* **Problem statement**
Rewrite the entries from the line with "Select the Thursday 16 day header" to the line with "(x=966, y=107)", replacing "header" with "heading" and keeping everything else the same. Leave the pictures out of your answer.

* **Provided records**
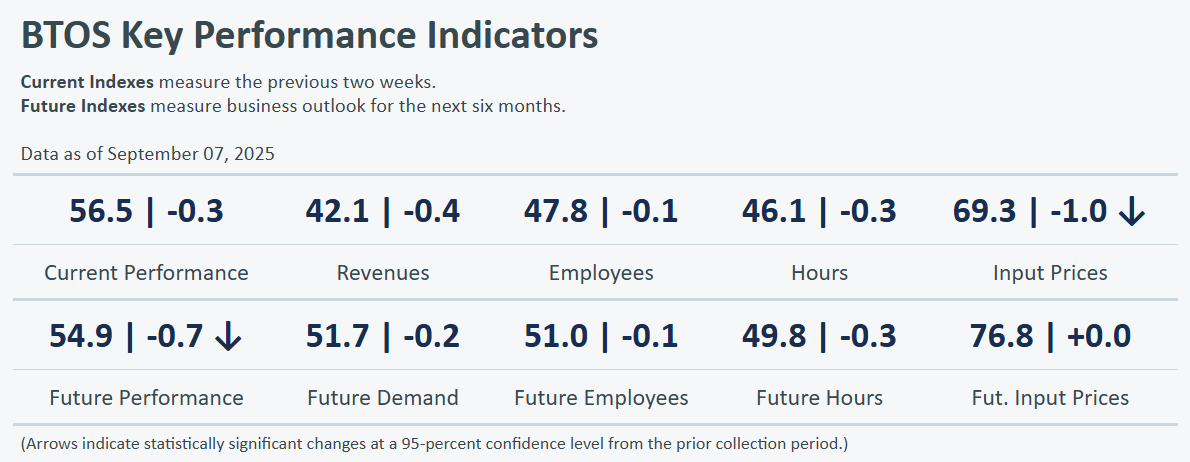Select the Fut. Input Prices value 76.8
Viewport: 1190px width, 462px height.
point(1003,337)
==
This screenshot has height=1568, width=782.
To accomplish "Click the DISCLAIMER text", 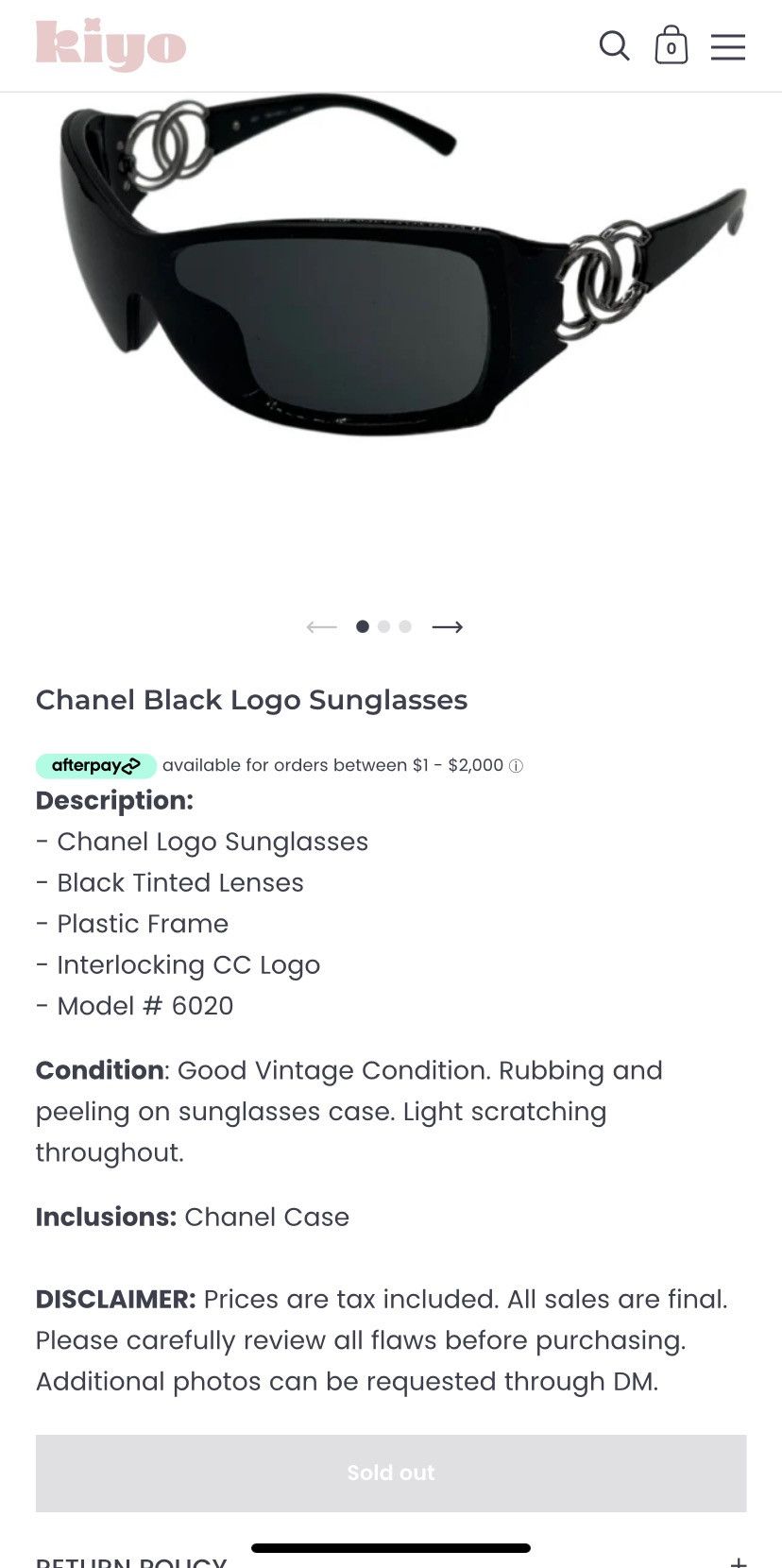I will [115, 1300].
--
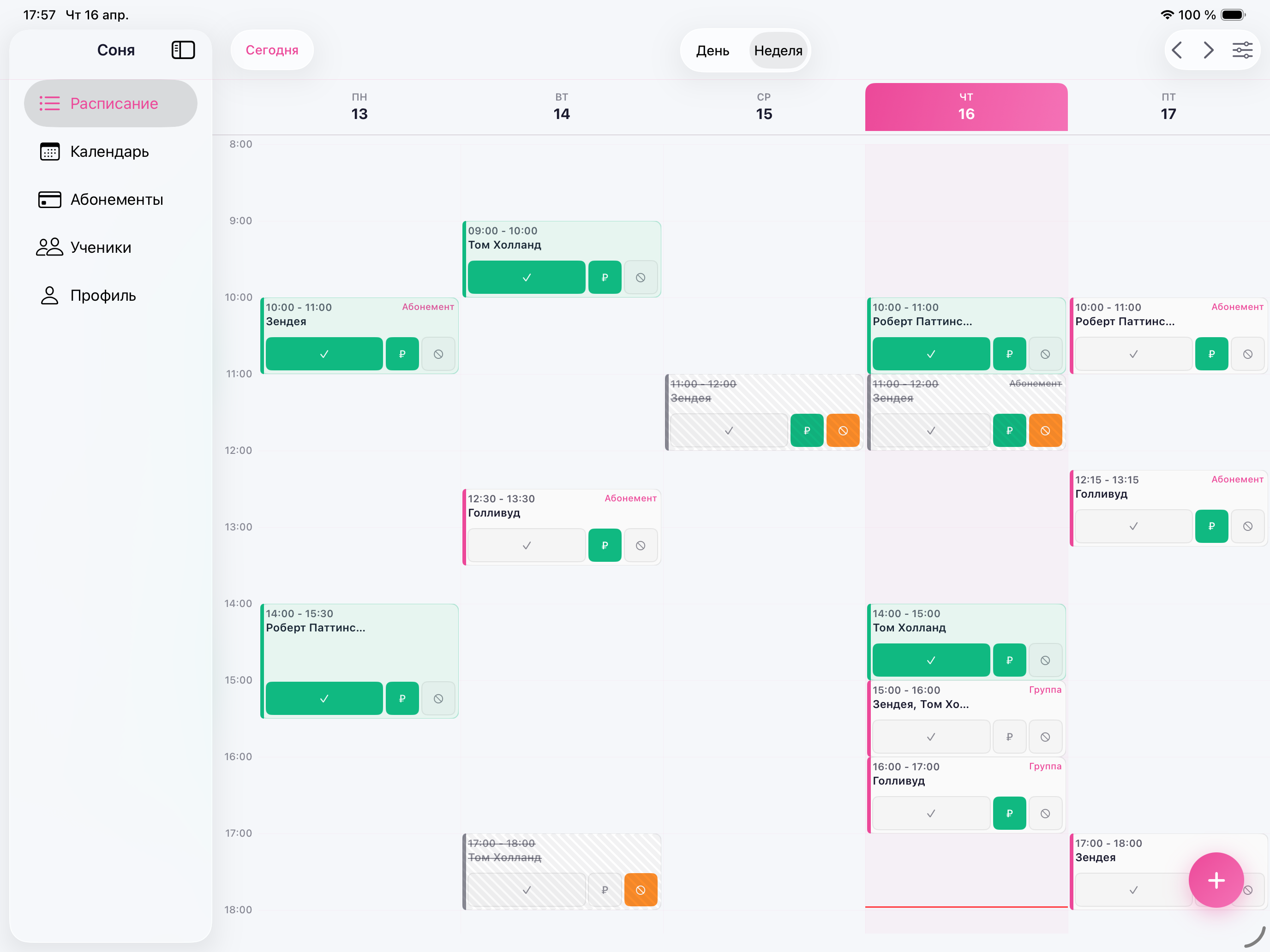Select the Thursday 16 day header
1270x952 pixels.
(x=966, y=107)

* **Output for this task**
Select the Thursday 16 day heading
1270x952 pixels.
(x=966, y=107)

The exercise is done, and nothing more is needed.